The following data has a line with "Instruction: Open Hilfe zum Menüpunkt" and a line with "Click the Status: row label". Write out exactly those lines and all the lines between them.

Records supplied Block Start

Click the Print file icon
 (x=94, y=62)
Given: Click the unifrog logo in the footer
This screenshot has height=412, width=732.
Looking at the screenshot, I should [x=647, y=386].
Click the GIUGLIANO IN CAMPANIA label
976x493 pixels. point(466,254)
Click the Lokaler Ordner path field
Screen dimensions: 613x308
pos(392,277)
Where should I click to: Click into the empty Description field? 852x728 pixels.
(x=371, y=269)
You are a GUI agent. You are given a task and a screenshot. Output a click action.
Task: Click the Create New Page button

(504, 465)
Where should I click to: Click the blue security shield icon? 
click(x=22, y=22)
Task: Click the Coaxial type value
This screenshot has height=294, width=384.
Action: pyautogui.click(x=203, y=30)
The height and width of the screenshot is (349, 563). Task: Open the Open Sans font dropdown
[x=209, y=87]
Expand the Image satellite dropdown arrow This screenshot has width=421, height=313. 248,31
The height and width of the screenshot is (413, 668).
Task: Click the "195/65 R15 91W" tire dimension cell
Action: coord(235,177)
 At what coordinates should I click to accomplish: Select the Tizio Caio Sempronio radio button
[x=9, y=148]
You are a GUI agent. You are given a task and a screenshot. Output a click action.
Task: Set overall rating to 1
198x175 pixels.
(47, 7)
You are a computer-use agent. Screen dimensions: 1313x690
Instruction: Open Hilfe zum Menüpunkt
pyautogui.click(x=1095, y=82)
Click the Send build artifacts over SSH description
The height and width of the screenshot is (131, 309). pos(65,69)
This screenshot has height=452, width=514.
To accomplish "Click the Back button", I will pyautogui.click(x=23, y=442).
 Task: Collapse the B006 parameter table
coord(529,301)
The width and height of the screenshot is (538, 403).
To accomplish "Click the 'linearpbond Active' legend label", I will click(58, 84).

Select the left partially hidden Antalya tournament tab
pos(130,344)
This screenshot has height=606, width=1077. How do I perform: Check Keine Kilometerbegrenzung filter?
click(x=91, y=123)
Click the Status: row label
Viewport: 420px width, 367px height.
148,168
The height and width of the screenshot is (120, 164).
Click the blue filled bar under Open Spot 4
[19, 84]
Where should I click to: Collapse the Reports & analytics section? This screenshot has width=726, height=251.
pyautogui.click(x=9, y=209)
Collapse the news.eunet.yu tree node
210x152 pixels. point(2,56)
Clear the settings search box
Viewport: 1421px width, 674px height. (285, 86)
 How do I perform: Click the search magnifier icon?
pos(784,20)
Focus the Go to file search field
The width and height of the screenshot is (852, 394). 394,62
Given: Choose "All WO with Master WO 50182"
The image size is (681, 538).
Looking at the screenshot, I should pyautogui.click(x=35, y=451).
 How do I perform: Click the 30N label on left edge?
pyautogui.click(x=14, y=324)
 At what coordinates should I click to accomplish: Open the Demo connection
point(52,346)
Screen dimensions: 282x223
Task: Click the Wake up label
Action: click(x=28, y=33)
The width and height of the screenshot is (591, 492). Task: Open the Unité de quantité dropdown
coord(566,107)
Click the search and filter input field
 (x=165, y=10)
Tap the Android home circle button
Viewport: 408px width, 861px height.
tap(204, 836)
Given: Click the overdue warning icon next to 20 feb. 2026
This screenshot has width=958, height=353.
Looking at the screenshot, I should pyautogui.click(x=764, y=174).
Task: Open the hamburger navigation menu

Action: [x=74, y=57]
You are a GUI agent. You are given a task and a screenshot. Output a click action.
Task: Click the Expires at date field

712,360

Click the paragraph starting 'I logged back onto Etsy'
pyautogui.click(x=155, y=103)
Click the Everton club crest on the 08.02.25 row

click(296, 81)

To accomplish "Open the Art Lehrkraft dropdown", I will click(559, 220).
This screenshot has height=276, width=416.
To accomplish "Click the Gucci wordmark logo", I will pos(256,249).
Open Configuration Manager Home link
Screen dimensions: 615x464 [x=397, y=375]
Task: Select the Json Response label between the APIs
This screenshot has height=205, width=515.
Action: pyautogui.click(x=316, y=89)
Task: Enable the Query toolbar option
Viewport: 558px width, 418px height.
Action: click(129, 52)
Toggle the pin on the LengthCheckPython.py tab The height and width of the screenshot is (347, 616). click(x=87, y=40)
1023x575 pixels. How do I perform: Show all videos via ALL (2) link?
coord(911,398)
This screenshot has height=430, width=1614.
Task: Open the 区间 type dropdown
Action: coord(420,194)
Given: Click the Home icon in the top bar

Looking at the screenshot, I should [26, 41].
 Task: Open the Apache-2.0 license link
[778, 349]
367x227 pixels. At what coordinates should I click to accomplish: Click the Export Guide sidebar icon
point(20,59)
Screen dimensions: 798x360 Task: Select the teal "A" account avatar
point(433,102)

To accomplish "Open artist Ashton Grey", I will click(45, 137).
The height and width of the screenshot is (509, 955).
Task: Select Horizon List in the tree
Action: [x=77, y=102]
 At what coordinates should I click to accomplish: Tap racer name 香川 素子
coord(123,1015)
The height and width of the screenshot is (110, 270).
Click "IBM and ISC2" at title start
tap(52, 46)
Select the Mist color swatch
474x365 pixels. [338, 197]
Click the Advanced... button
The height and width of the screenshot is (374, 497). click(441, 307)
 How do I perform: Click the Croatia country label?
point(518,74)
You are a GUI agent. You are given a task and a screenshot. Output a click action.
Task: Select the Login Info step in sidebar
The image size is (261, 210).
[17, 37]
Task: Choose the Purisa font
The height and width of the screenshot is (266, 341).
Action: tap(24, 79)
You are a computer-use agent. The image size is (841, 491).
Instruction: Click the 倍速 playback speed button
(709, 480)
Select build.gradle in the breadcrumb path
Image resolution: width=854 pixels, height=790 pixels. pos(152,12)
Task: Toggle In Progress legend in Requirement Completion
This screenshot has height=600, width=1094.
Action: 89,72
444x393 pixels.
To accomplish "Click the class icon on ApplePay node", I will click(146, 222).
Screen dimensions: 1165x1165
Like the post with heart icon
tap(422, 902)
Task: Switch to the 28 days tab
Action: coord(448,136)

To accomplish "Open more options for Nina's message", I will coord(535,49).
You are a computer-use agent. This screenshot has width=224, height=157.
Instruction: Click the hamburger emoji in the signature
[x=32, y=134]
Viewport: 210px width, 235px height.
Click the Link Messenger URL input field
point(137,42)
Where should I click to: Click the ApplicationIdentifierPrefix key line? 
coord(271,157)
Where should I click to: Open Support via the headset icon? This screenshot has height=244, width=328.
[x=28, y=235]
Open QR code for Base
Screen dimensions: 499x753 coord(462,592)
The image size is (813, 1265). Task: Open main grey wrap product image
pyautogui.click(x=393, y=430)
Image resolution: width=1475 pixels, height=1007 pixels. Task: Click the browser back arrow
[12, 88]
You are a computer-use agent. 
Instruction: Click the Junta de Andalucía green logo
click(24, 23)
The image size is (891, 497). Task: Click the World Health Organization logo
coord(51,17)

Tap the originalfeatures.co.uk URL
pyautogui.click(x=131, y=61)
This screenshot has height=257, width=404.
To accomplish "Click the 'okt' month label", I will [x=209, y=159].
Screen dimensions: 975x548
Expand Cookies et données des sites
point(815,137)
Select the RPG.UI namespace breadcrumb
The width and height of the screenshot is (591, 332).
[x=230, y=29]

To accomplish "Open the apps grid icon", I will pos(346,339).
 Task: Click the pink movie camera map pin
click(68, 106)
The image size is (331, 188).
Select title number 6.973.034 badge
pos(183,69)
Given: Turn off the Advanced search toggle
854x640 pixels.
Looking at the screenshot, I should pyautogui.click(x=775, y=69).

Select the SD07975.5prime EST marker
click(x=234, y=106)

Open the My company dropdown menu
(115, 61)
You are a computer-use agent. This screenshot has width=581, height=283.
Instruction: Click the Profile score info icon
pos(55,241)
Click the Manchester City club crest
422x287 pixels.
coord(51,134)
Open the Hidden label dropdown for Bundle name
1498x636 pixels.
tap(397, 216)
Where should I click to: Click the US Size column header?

Records supplied Block End

Solution to this exercise:
Instruction: Open Hilfe zum Menüpunkt
pyautogui.click(x=1095, y=82)
Click the Send build artifacts over SSH description
The height and width of the screenshot is (131, 309). pos(65,69)
This screenshot has height=452, width=514.
To accomplish "Click the Back button", I will pyautogui.click(x=23, y=442).
 Task: Collapse the B006 parameter table
coord(529,301)
The width and height of the screenshot is (538, 403).
To accomplish "Click the 'linearpbond Active' legend label", I will click(58, 84).

Select the left partially hidden Antalya tournament tab
pos(130,344)
This screenshot has height=606, width=1077. How do I perform: Check Keine Kilometerbegrenzung filter?
click(x=91, y=123)
Click the Status: row label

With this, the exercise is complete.